HOW TO COMPLETE THIS TASK: Your copy should hold only the lines from the one holding "Where should I click to: Click the Control" through the last line of the records below, both included, each exact and with no pictures.

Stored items
● ● ●
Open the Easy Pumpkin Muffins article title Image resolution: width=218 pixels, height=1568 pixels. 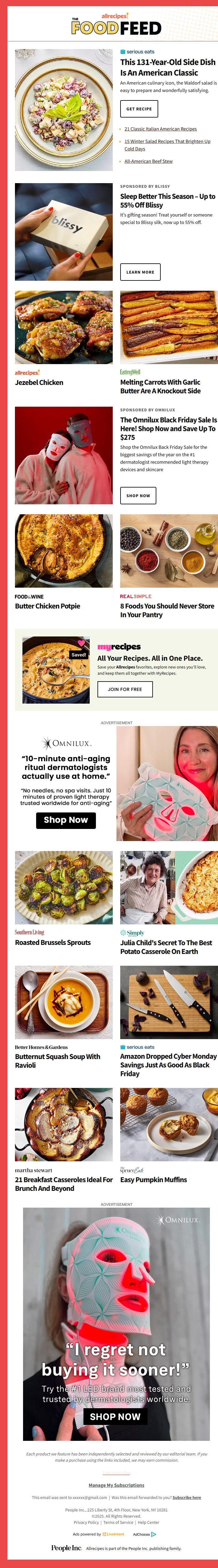(x=154, y=1180)
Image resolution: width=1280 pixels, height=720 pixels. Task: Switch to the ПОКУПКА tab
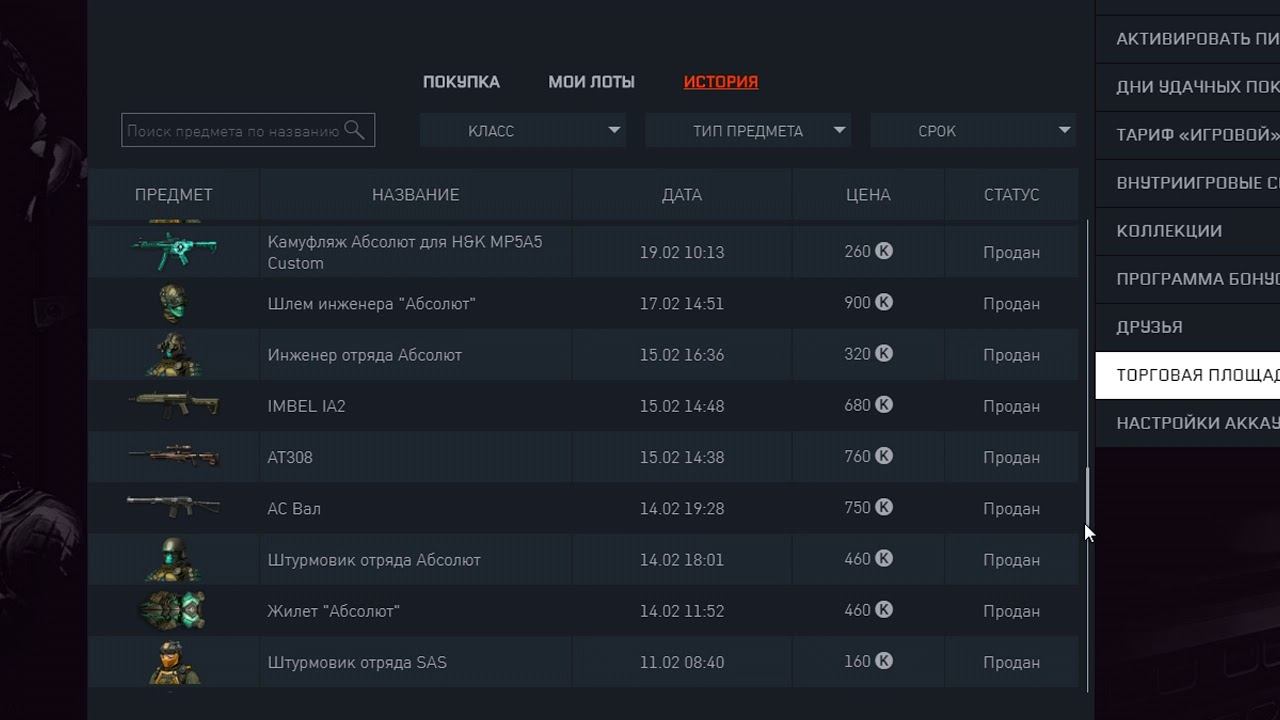[x=461, y=82]
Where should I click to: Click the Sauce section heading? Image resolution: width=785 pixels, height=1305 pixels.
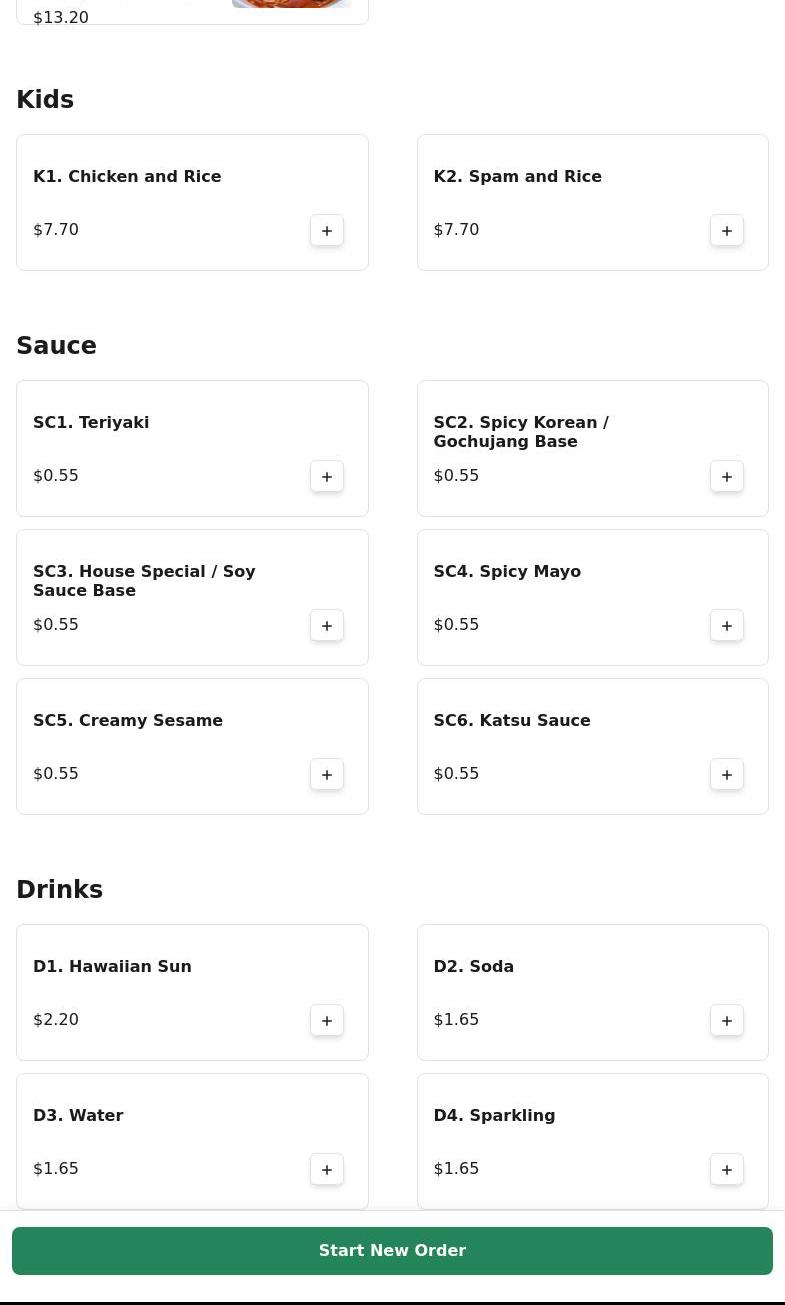pos(56,346)
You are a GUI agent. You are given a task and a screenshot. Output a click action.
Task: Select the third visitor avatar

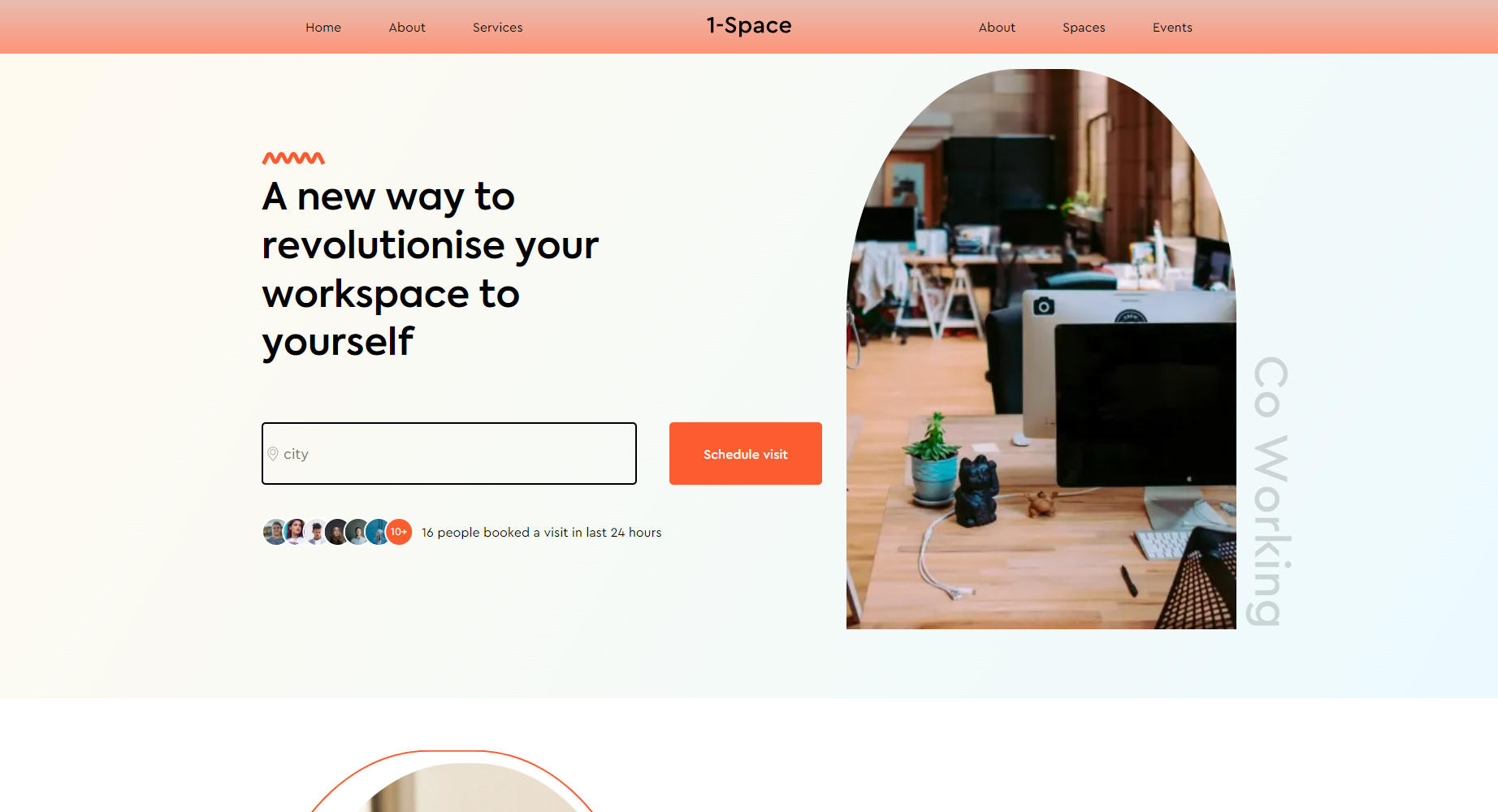316,532
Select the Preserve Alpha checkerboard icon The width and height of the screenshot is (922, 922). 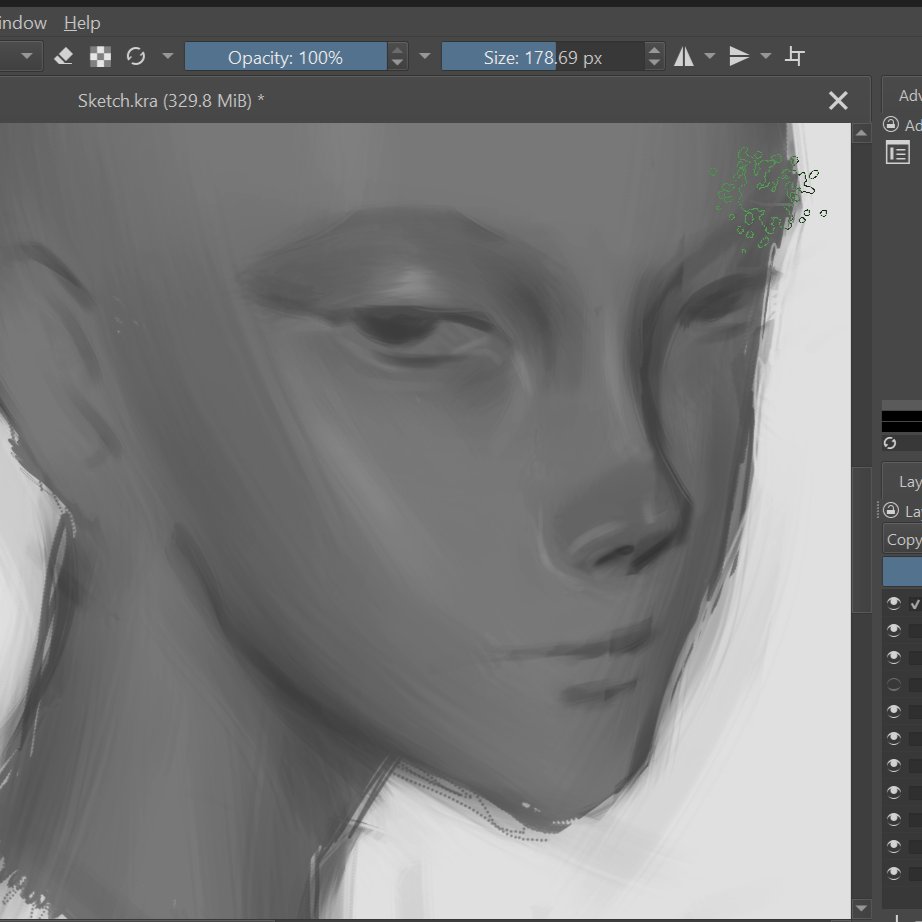click(x=99, y=57)
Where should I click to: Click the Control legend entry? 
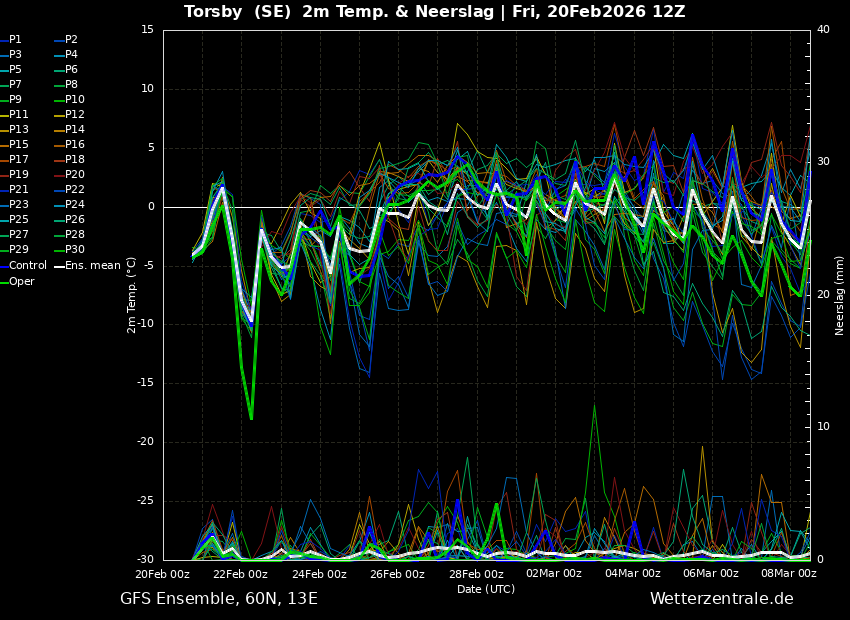pos(27,266)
● ● ●
ANSWER TO THIS EXERCISE:
Where should I click to: Click the Control legend entry? 
pos(27,266)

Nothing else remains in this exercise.